L’atelier, un endroit libre, ouvert

— J’ai compris ce que j’ai envie de faire avec l’écriture pendant l’atelier, maintenant je sais que c’est possible, je vois un chemin.

— Pour moi il s’agissait d’un rêve, je suis venue réaliser mon rêve avec l’écriture, elle est devenue accessible…

— Lire tout le temps ce qu’on est entrain d’écrire c’est incroyable la liberté que ça donne ! On s’expose avec ses brouillons et les avis des autres nous aident… J’ai le sentiment d’avoir gagné un temps fou, j’accepte de me tromper, je recommence, j’apprends en avançant…

— … je veux dire… écrire est un outil formidable pour comprendre le monde et ici on peut exprimer ce qu’on comprend !

— Oui, et on découvre différentes manières de faire la littérature contemporaine en se situant dans le paysage littéraire grâce à tous ces textes que tu nous lis.

— Le secret c’est cette contrainte qui fait produire ! et le groupe qui permet d’évoluer ! on est confronté aux regards des autres, d’abord on a peur, heureusement que le cadre permet de supporter ces regards parce qu’ils ne sont pas critiques —

— Parce que ça prend les tripes et le cerveau d’écrire, j’ai ramé, galéré, mais l’écriture devient un jeu d’enfant dans l’atelier !

— Moi j’ai appris à simplifier, à sortir de mes grandes idées sur l’écriture pour entrer dans le concret de l’aventure.

— Tout est fait pour qu’on devienne capables…

— Ce qui est si beau c’est d’entrer dans les univers des uns et des autres en écoutant les textes, elle est rare, cette qualité d’échange dans un groupe…

— J’ai trouvé la bienveillance dès le premier partage de textes, j’ai su que je ne serais pas mise en danger… On comprend que chaque texte compte sur le chemin de ce qu’on aimerait écrire. Ensuite, à un moment, quelque chose s’impose sans qu’on sache comment.

— …

— Oui, Véronique ?

— Oui, je voudrais dire que j’ai été très touchée, sidérée même par l’éclosion des écritures ; ça a grandi, mûri, c’est un tel changement après 4, 5 petits exercices de rien !
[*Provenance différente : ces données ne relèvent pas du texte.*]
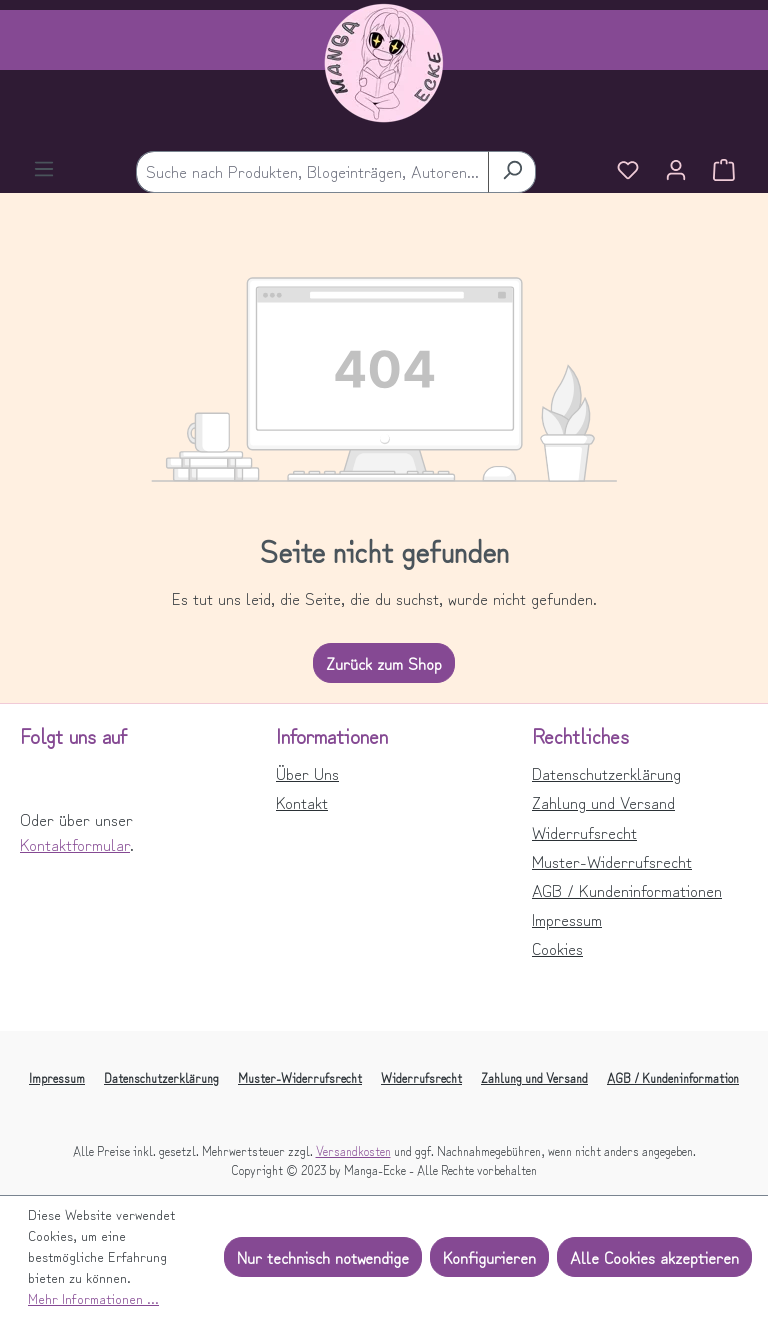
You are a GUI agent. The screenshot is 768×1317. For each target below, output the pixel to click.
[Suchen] (512, 171)
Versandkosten (353, 1150)
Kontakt (302, 802)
— Moi je dirais que c’est un lieu magique ! On nous donne une panoplie d’outils, on apprend à contracter ou dilater l’écriture, on se penche sur les détails… Et puis il y a cette très grande écoute, toute en profondeur, alors on découvre qu’il reste beaucoup de travail pour se trouver, pour trouver son style… comment dire… on prend le temps des étapes sans chercher à atteindre l’absolu, la perfection… quel soulagement.

— C’est génial dans notre monde ce lieu où il n’y a pas de compétition entre les personnes !

— Tu nous invites à ne pas écouter nos résistances, tu pousses à y aller. Il y a cette élaboration collective… on assiste à la naissance des écritures…

— Oui, c’est grâce à cette approche très progressive, ça fait comme un effet entonnoir – l’atelier me conforte dans l’idée qu’il réside dans l’écriture quelque chose d’essentiel pour ma vie.

— Comment disais-tu hier ? On écrit pour savoir ce qu’on ne savait pas savoir ?

— Et vraiment, l’alchimie qui a fonctionné dans le groupe, on a fait de véritables rencontres grâce à l’écriture…

— Oui, la joie et la bienveillance…

— la joie du faire,

— l’espace de liberté donné par la proposition,

— la conquête de mon propre regard…

— Moi je dirais que l’atelier fait sauter les verrous de l’écriture !

— Ça ouvre des tas de portes !

— Je suis très émue par cette expérience de partage, on s’est enrichis mutuellement.